Since we can't get outside the Milky Way, we have to rely on markers of spiral arms like young, massive stars and ionized clouds. This artist's conception of the Milky Way's spiral structure is based on the measured distances of young, hot stars (shown in red) and ionized clouds of hydrogen gas (shown in blue). (Credit: Credit: Urquhart JS, et al.; Robert Hurt, the Spitzer Science Center; Robert Benjamin)

proved by scientist

Answered by Anonymous
8

"There is no short answer to this question, because astronomers have followed many lines of evidence to determine the location of the solar system in the Milky Way. But some of the general techniques can be outlined briefly.

"Finding one's location in a cloud of a hundred billion stars--when one can't travel beyond one's own planet--is like trying to map out the shape of a forest while tied to one of the trees. One gets a rough idea of the shape of the Milky Way galaxy by just looking around--a ragged, hazy band of light circles the sky. It is about 15 degrees wide, and stars are concentrated fairly evenly along the strip. That observation indicates that our Milky Way Galaxy is a flattened disk of stars, with us located somewhere near the plane of the disk. Were it not a flattened disk, it would look different. For instance, if it were a sphere of stars, we would see its glow all over the sky, not just in a narrow band. And if we were above or below the disk plane by a substantial amount, we would not see it split the sky in half--the glow of the Milky Way would be brighter on one side of the sky than on the other.

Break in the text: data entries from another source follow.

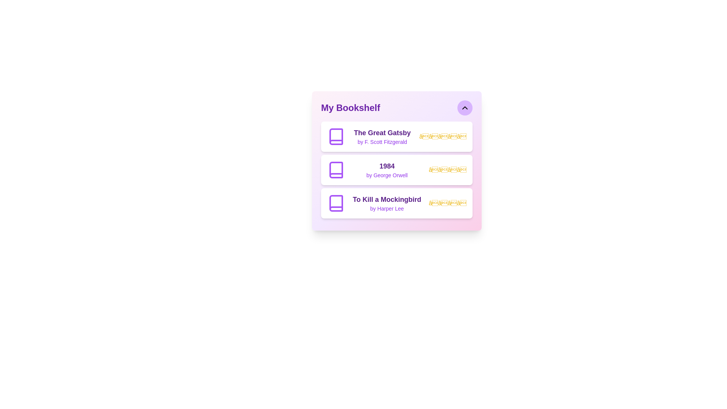 This screenshot has width=727, height=409. Describe the element at coordinates (396, 203) in the screenshot. I see `the book titled To Kill a Mockingbird from the list` at that location.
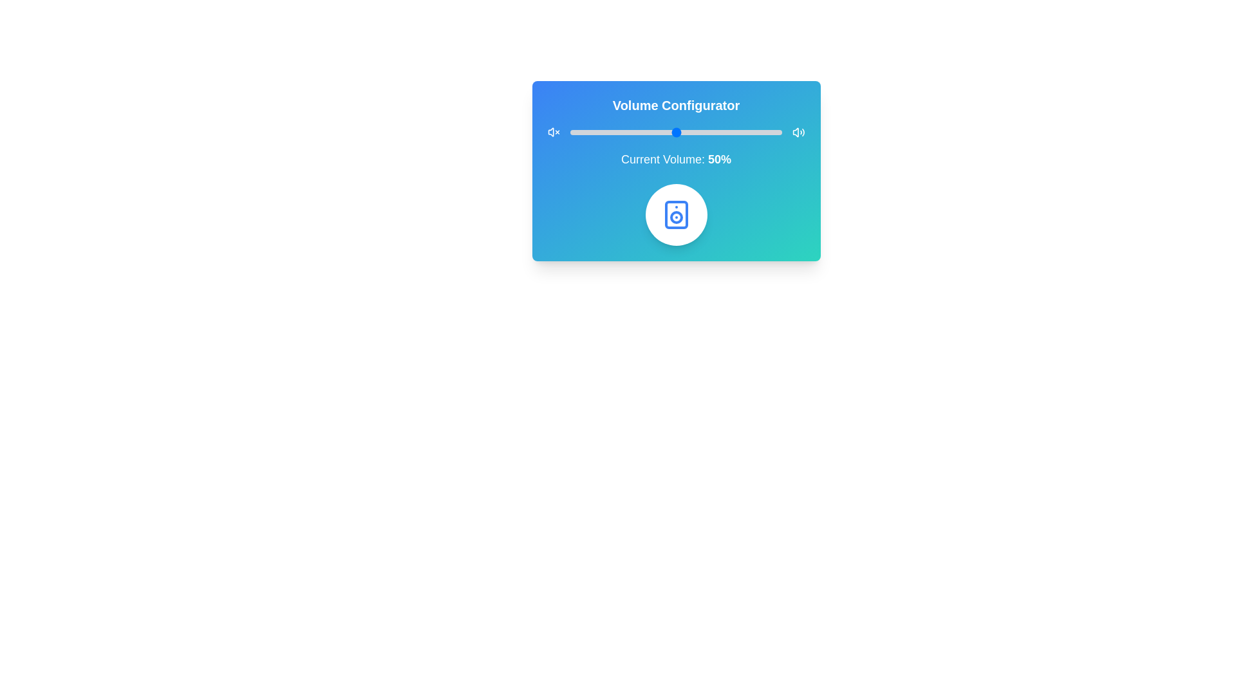 The height and width of the screenshot is (695, 1236). What do you see at coordinates (576, 132) in the screenshot?
I see `the volume slider to set the volume to 3%` at bounding box center [576, 132].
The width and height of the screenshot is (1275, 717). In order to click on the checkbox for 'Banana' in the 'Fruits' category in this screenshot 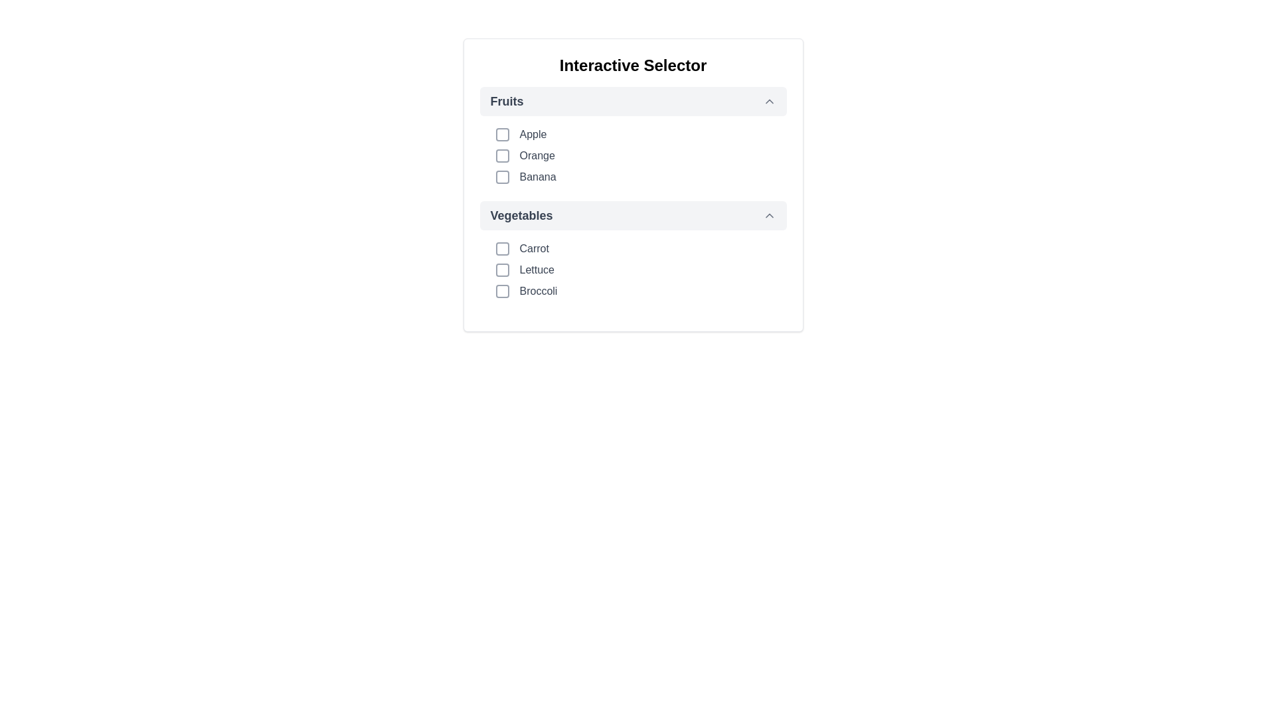, I will do `click(501, 176)`.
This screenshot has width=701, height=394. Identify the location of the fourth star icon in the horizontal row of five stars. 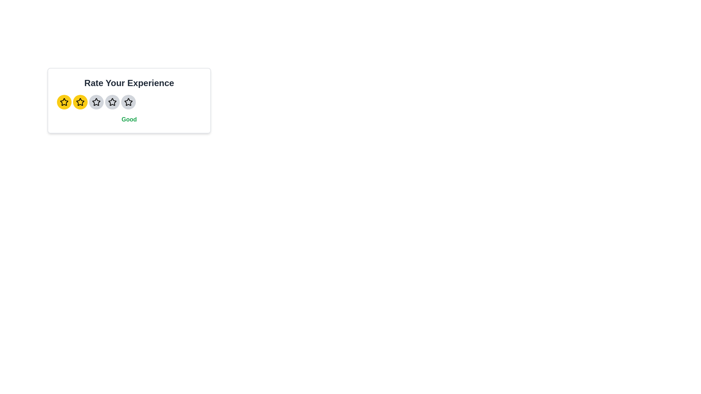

"The position of the sun in the Milky Way can be further pinned down by measuring the distance to all the stars we can see. In the late 18th century, astronomer William Herschel tried to do this, concluding that the earth was in the center of a 'grindstone'-shaped cloud of stars. But Herschel was not aware of the presence of small particles of interstellar dust, which obscure the light from the most distant stars in the Milky Way. We appeared to be in the center of the cloud because we could see no further in all directions. To a person tied to a tree in a foggy forest, it looks like the forest stretches equally away in all directions, wherever one is.

A major breakthrough in moving the earth from the center of the galaxy to a point about 3/5 away from the edge came in the early decades of this century, when Harlow Shapley measured the distance to the large clusters of stars called globular clusters. He found they were distributed in a spherical distribution about 100,000 light-years in diameter, centered on a location in the constellation Sagittarius. Shapley concluded (and other astronomers have since verified) that the center of the distribution of globular clusters is the center of the Milky Way as well, so our galaxy looks like a flat disk of stars embedded in a spherical cloud, or 'halo,' of globular clusters.

"In the past 75 years, astronomers have refined this picture, using a variety of techniques of radio, optical, infrared and even x-ray astronomy, to fill in the details: the location of spiral arms, clouds of gas and dust, concentrations of moleculesand so on. The essential modern picture is that our solar system is located on the inner edge of a spiral arm, about 25,000 light-years from the center of the galaxy, which is in the direction of the constellation of Sagittarius.

"For details on how we know all this, there are, fortunately, two excellent and complementary books: The Discovery of Our Galaxy, by Charles A. Whitney (Knopf, 1971), and The Alchemy of the Heavens: Searching for Meaning in the Milky Way , by Ken Croswell (Anchor Books, 1995).